# Start of Given records
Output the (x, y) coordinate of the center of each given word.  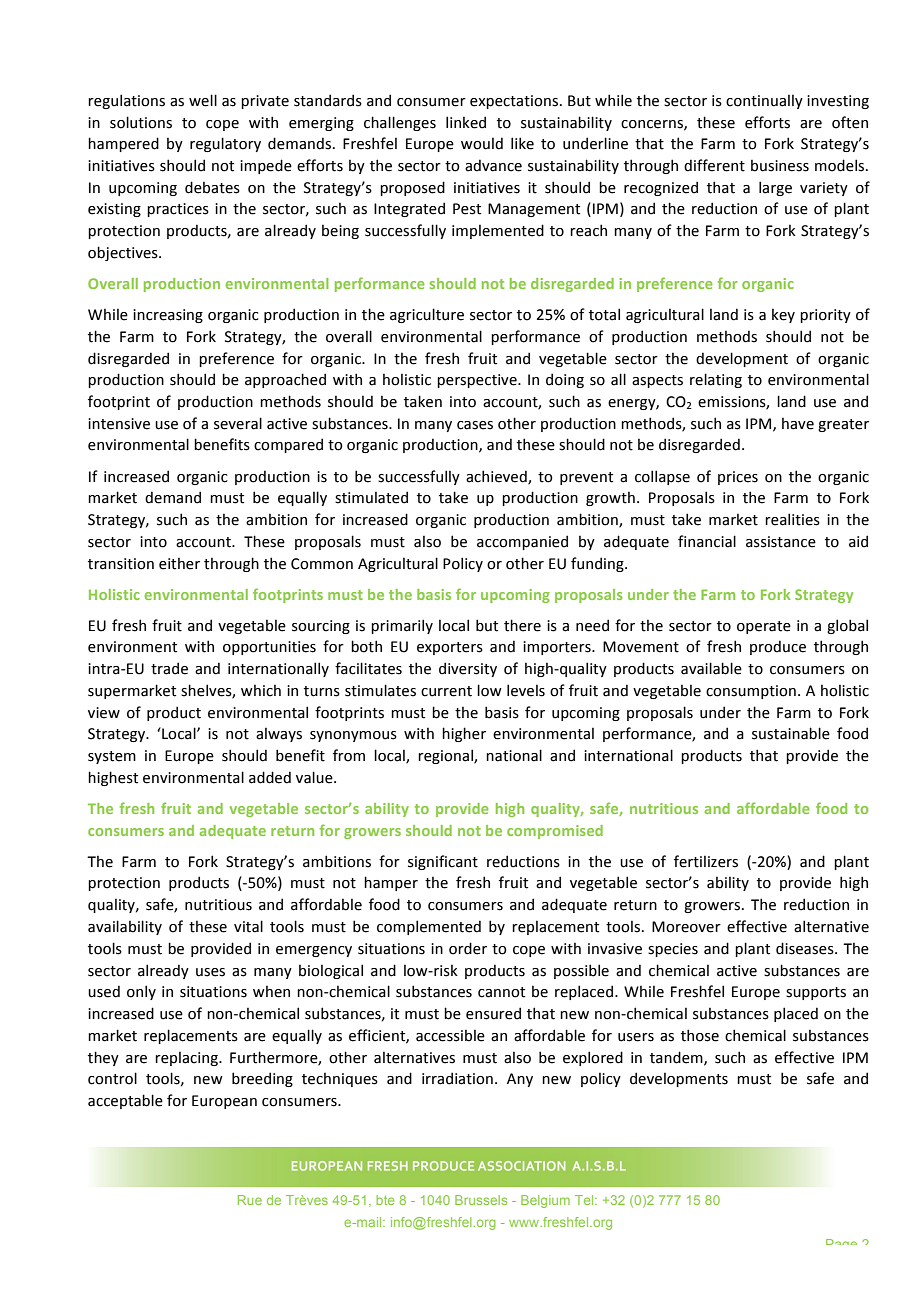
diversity (468, 669)
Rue (250, 1200)
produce (778, 647)
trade (169, 668)
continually (764, 102)
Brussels (481, 1200)
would (482, 143)
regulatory (225, 144)
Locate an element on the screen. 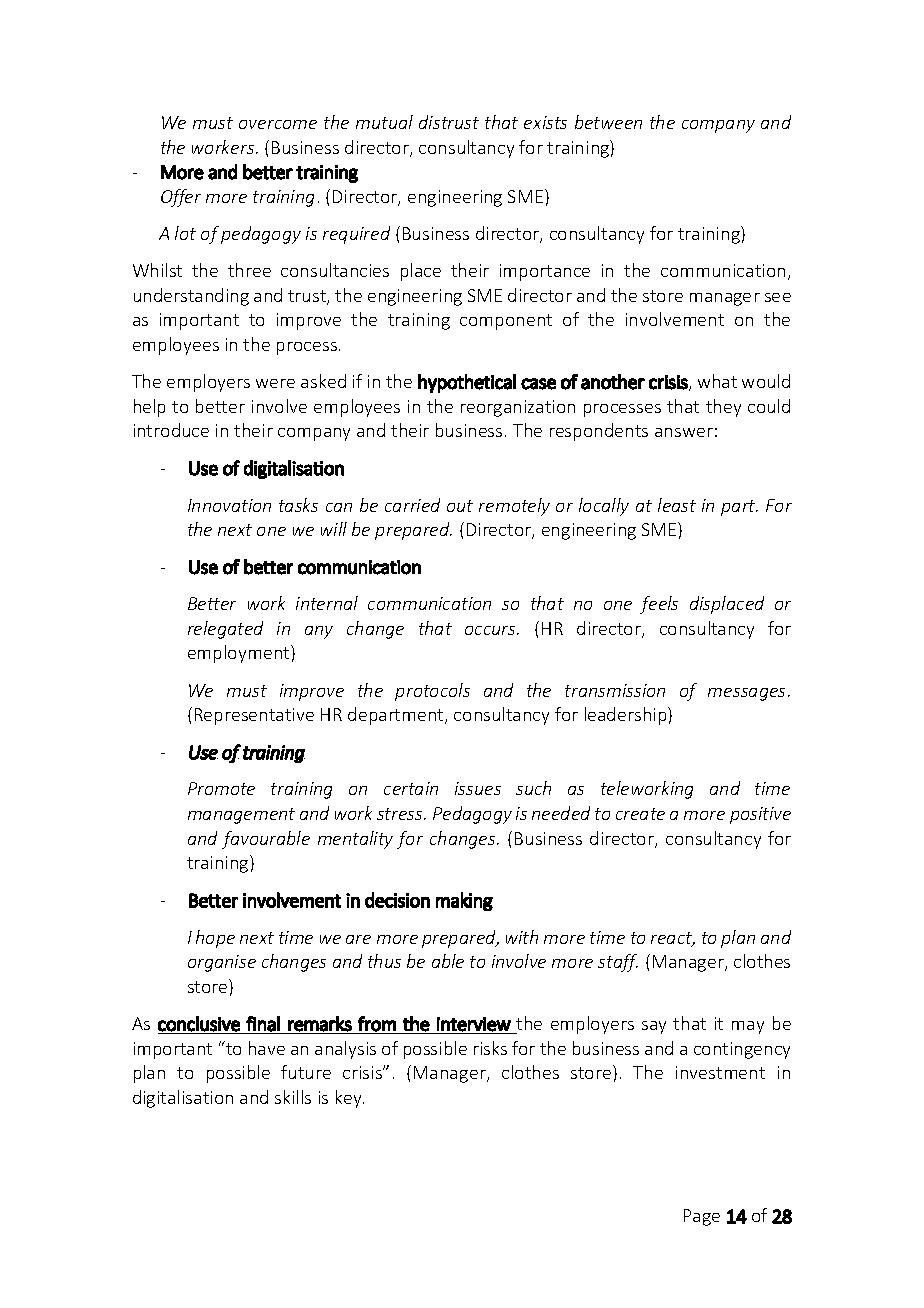  protocols is located at coordinates (432, 692).
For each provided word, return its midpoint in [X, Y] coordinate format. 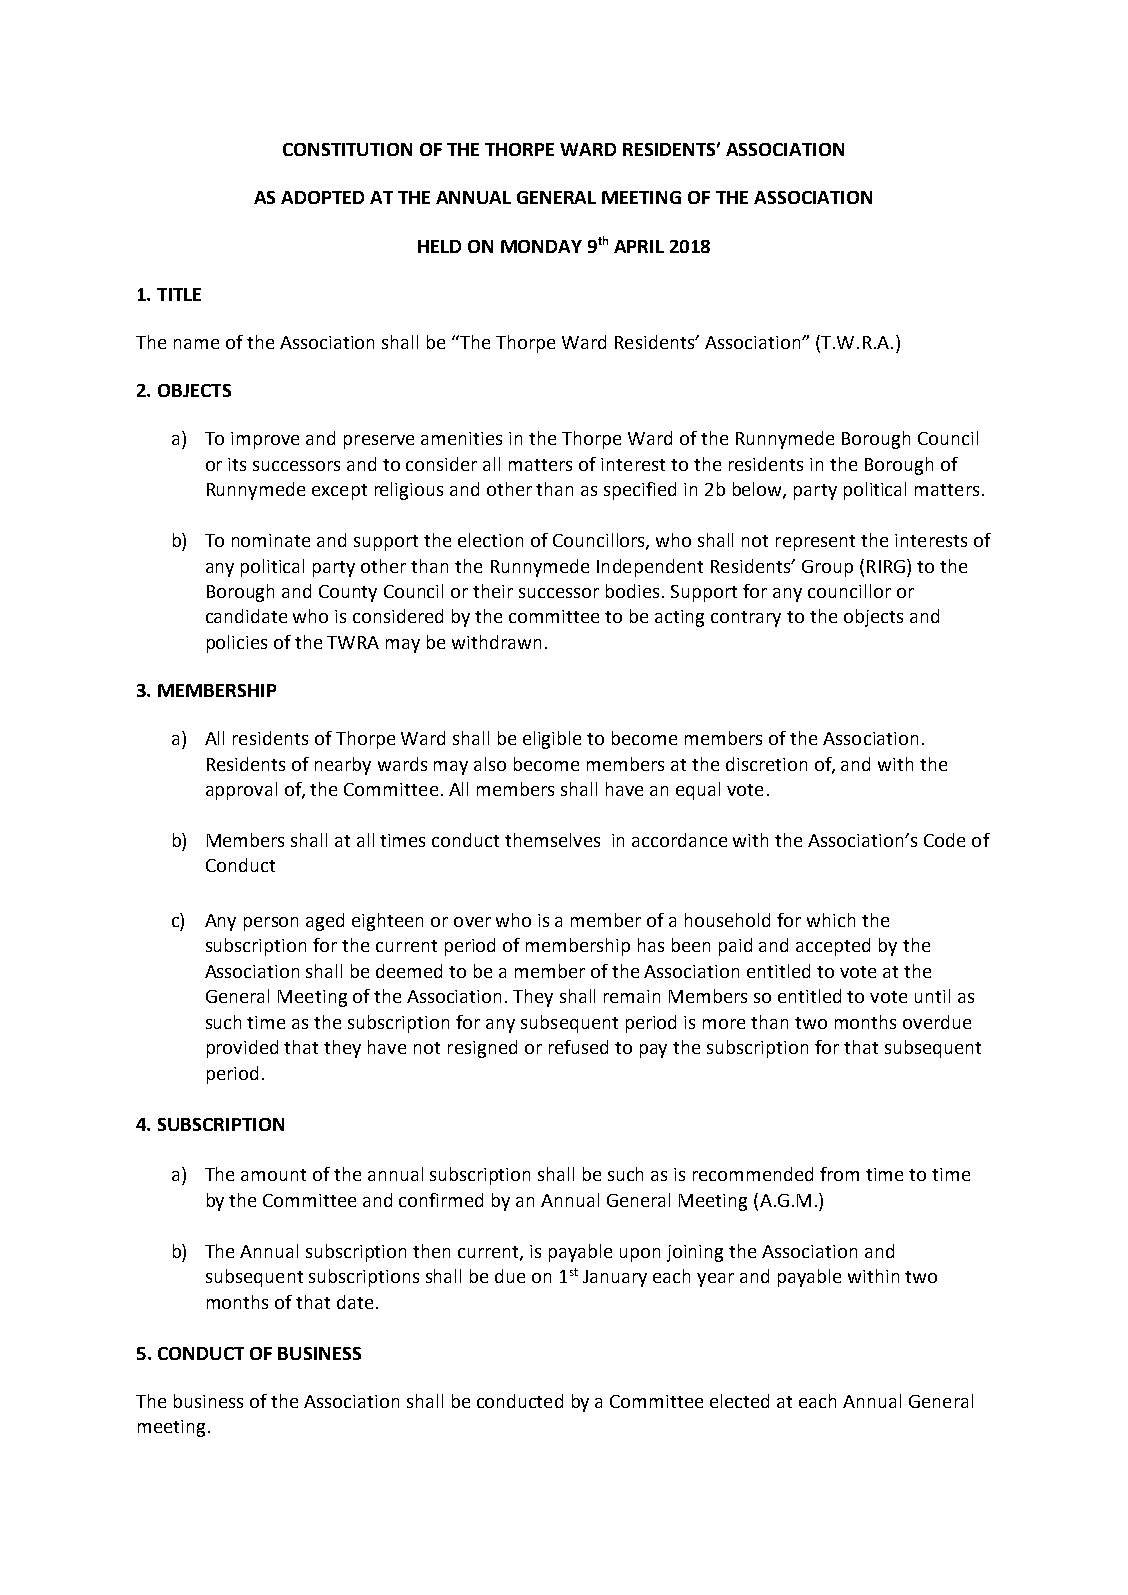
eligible [552, 740]
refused [578, 1047]
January [615, 1278]
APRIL [639, 246]
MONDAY [541, 246]
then [431, 1251]
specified [640, 491]
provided [242, 1049]
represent [815, 543]
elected [739, 1401]
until [932, 996]
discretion [766, 764]
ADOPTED [322, 197]
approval [241, 791]
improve [265, 440]
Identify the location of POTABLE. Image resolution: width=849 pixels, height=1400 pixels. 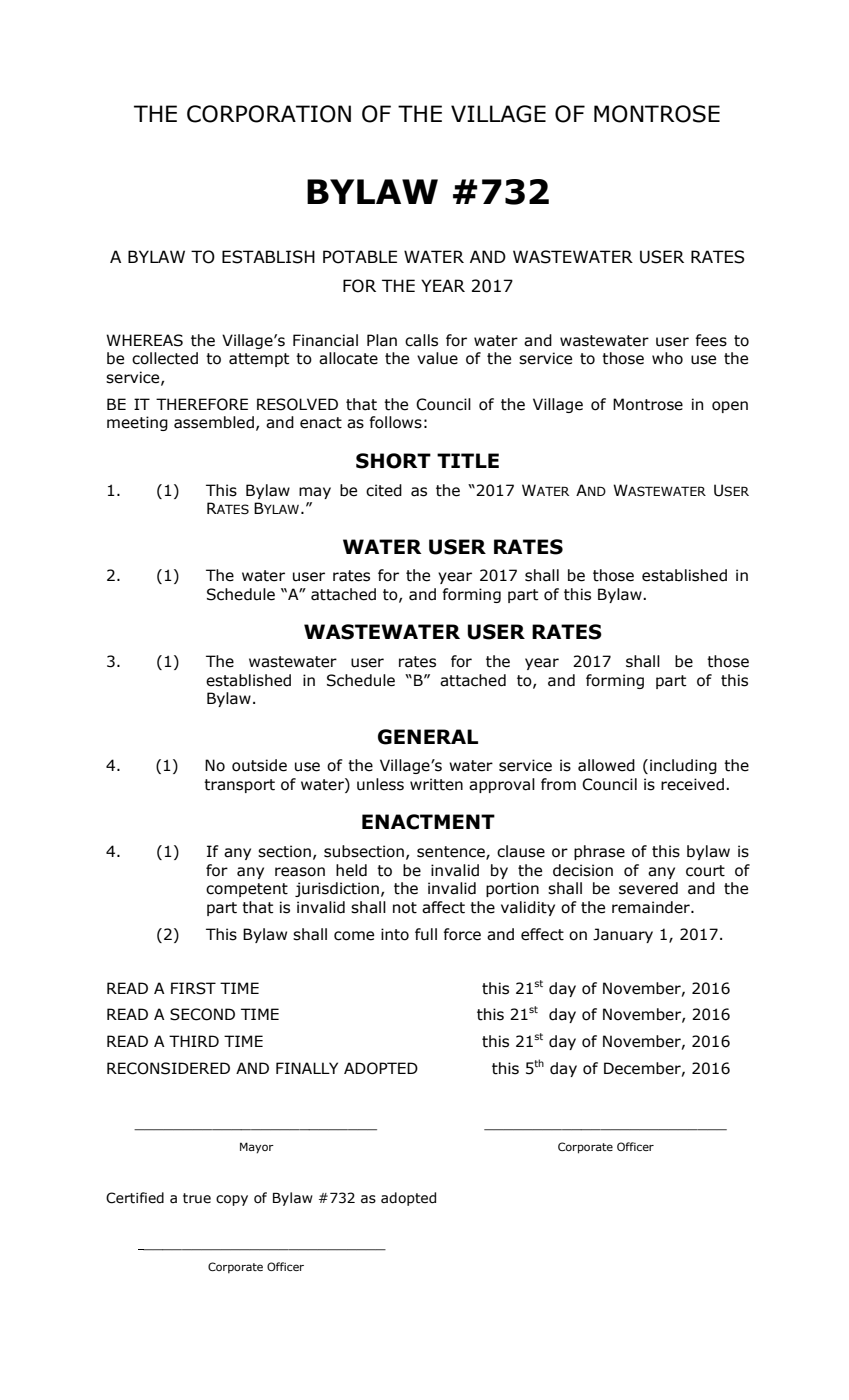
(360, 257).
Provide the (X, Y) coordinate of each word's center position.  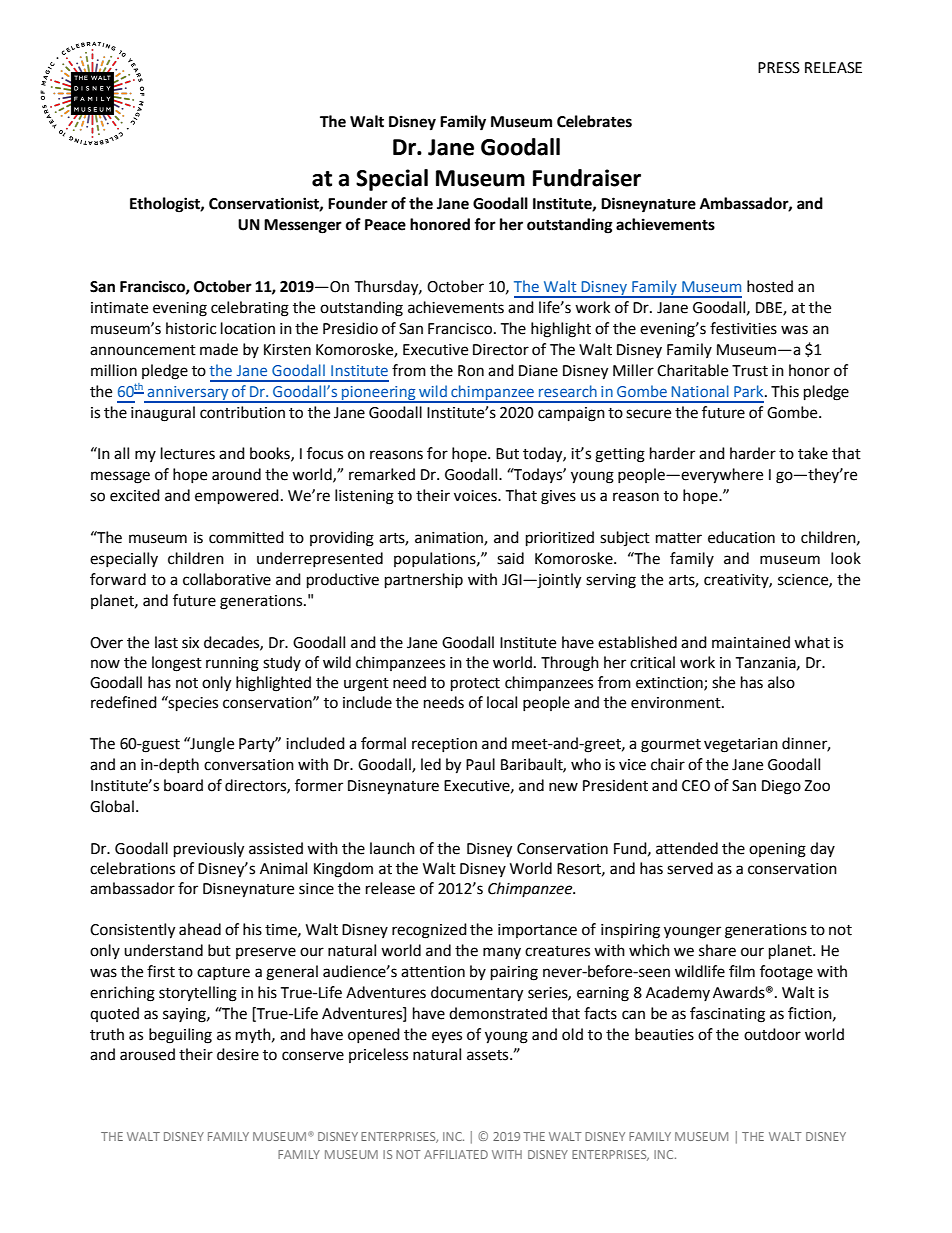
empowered (237, 497)
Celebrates (594, 121)
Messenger (303, 226)
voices (476, 496)
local (502, 702)
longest (177, 664)
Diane (538, 371)
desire (238, 1054)
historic (191, 328)
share (717, 950)
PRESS (779, 68)
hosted (770, 286)
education (741, 537)
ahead (200, 929)
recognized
# End of Given records
Aim of the task :: Write out the lines of the records, unchanged, from the line containing "voices (476, 496)" through the end of the records, including both of those lines.

Output below ::
voices (476, 496)
local (502, 702)
longest (177, 664)
Diane (538, 371)
desire (238, 1054)
historic (191, 328)
share (717, 950)
PRESS (779, 68)
hosted (770, 286)
education (741, 537)
ahead (200, 929)
recognized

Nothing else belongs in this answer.